**Exercise aim:** All lines below starting at the one that holds "Where should I" and ending at the one that holds "Given: Toggle italic formatting" should be printed exactly, ends included. Pictures should not be printed, nor anything else.

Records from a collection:
◇ ◇ ◇ ◇
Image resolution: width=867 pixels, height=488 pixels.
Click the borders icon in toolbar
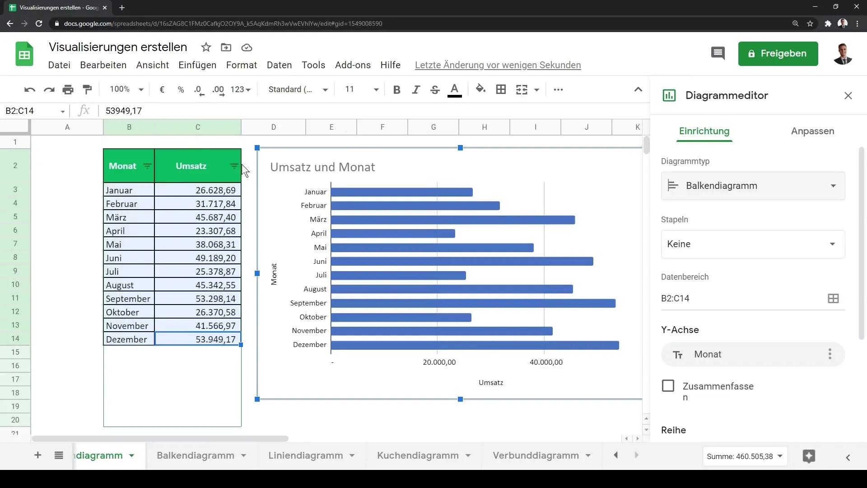coord(501,89)
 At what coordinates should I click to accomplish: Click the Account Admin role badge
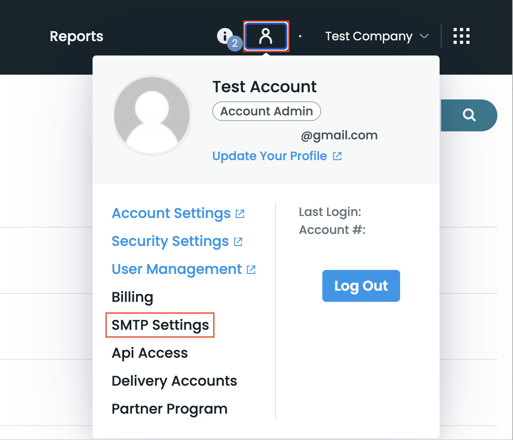coord(266,111)
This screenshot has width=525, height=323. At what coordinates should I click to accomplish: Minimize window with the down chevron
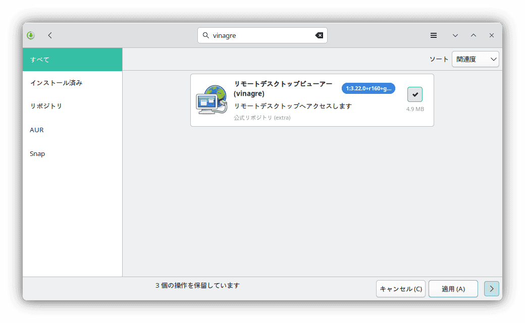pos(455,35)
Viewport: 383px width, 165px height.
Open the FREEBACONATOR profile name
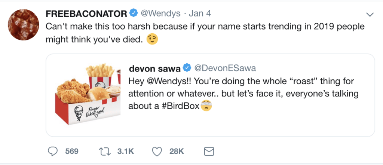(86, 14)
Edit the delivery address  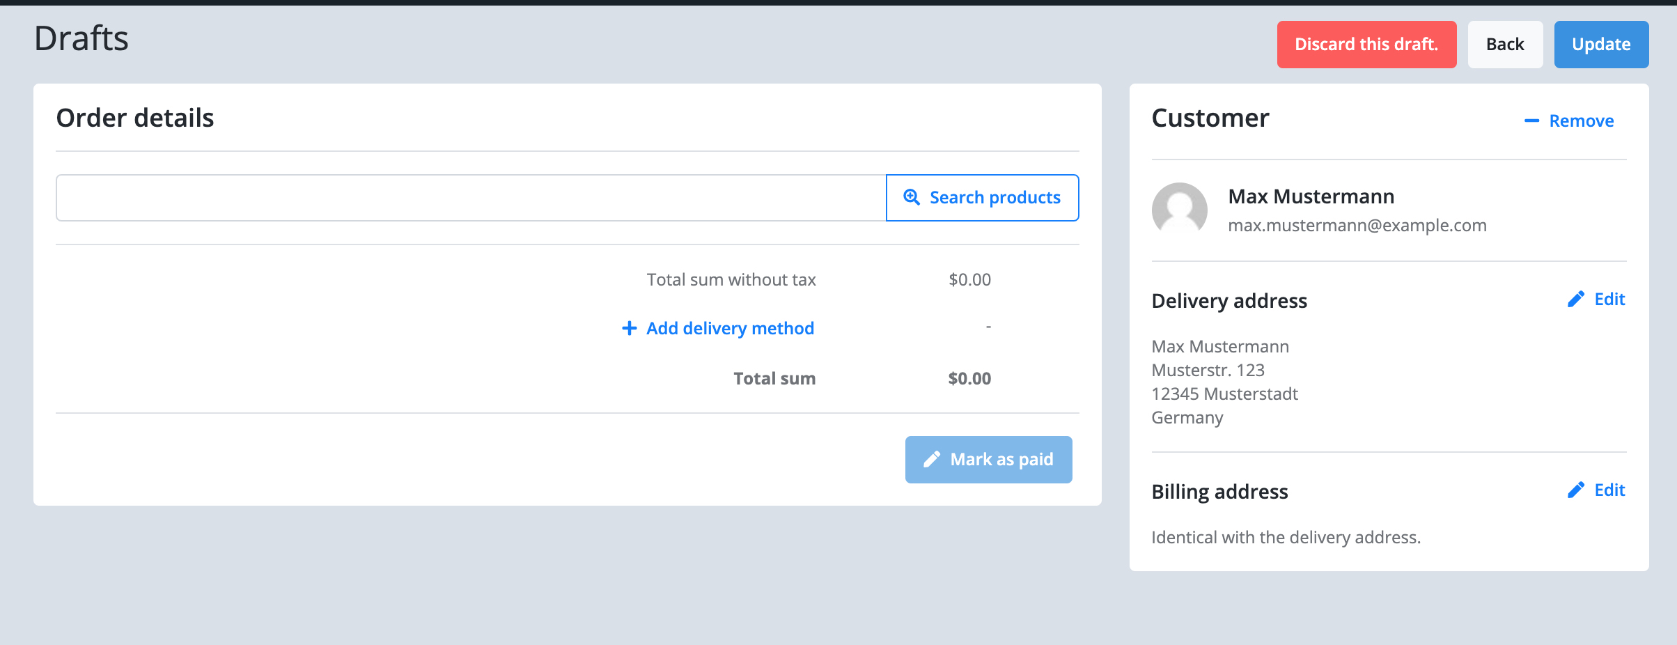pyautogui.click(x=1596, y=300)
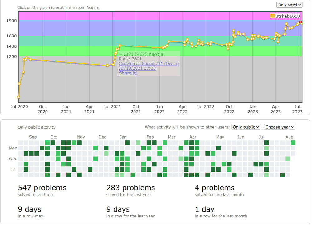
Task: Select the rating peak near Jul 2023
Action: [300, 22]
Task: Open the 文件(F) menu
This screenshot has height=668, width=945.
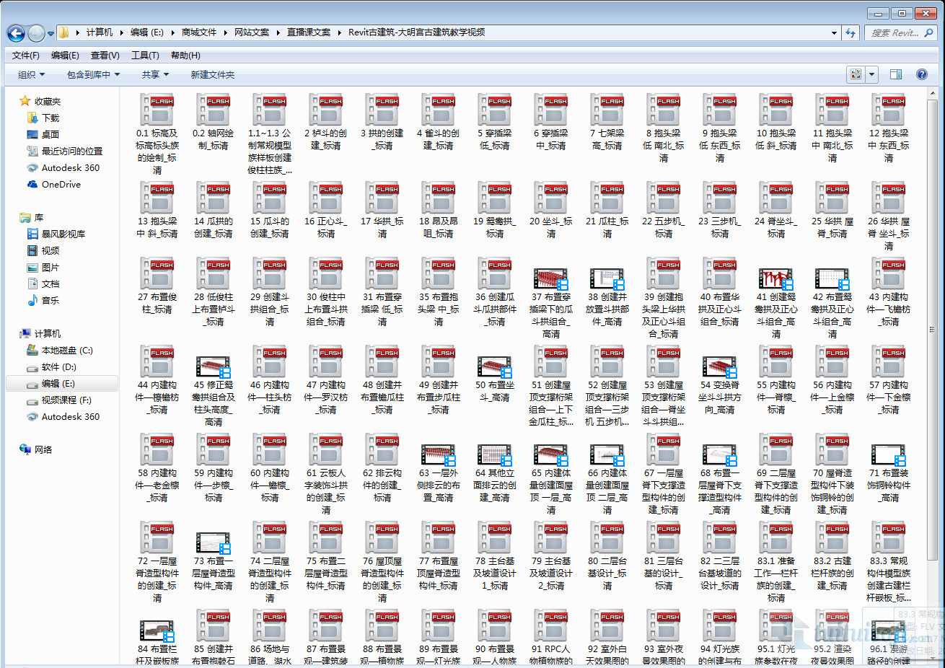Action: (26, 56)
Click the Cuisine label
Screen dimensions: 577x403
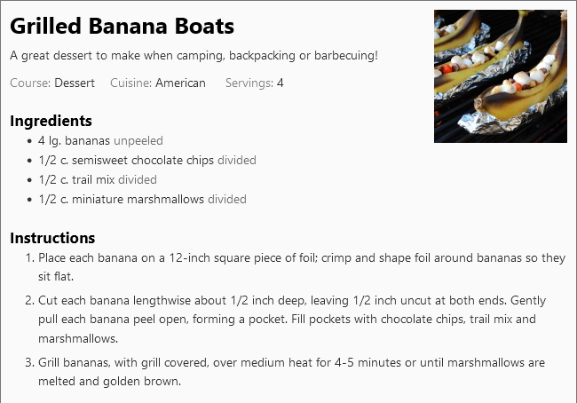[131, 83]
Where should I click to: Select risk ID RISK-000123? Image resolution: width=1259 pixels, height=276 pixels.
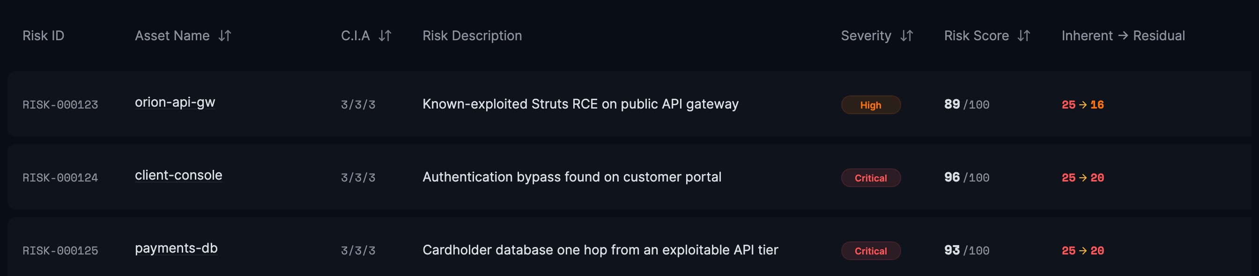[x=60, y=105]
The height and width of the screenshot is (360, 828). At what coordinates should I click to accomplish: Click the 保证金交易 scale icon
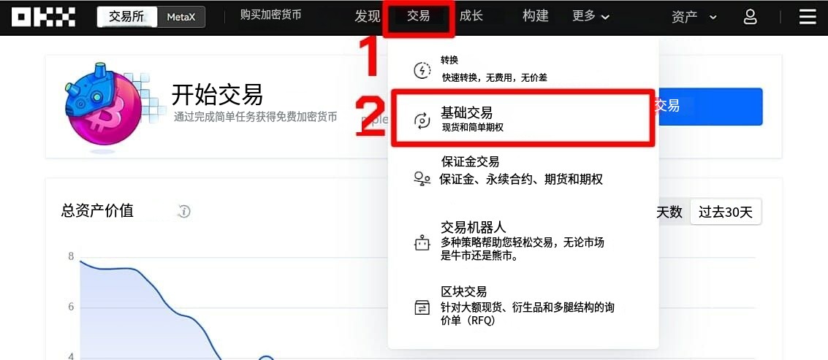pyautogui.click(x=422, y=179)
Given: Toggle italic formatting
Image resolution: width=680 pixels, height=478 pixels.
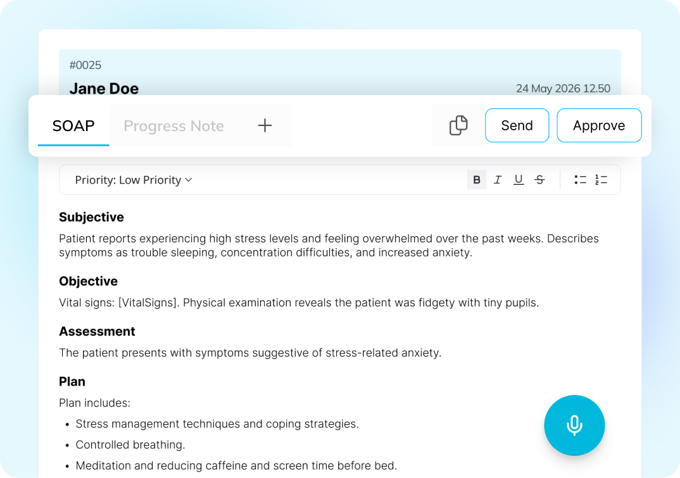Looking at the screenshot, I should pos(498,180).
◇ ◇ ◇ ◇
**Response for this exercise:**
Where should I click to: Select risk ID RISK-000123? Image resolution: width=1259 pixels, height=276 pixels.
[x=60, y=105]
The height and width of the screenshot is (360, 828). At what coordinates should I click to accomplish: Click the 保证金交易 scale icon
pyautogui.click(x=422, y=179)
Given: Toggle italic formatting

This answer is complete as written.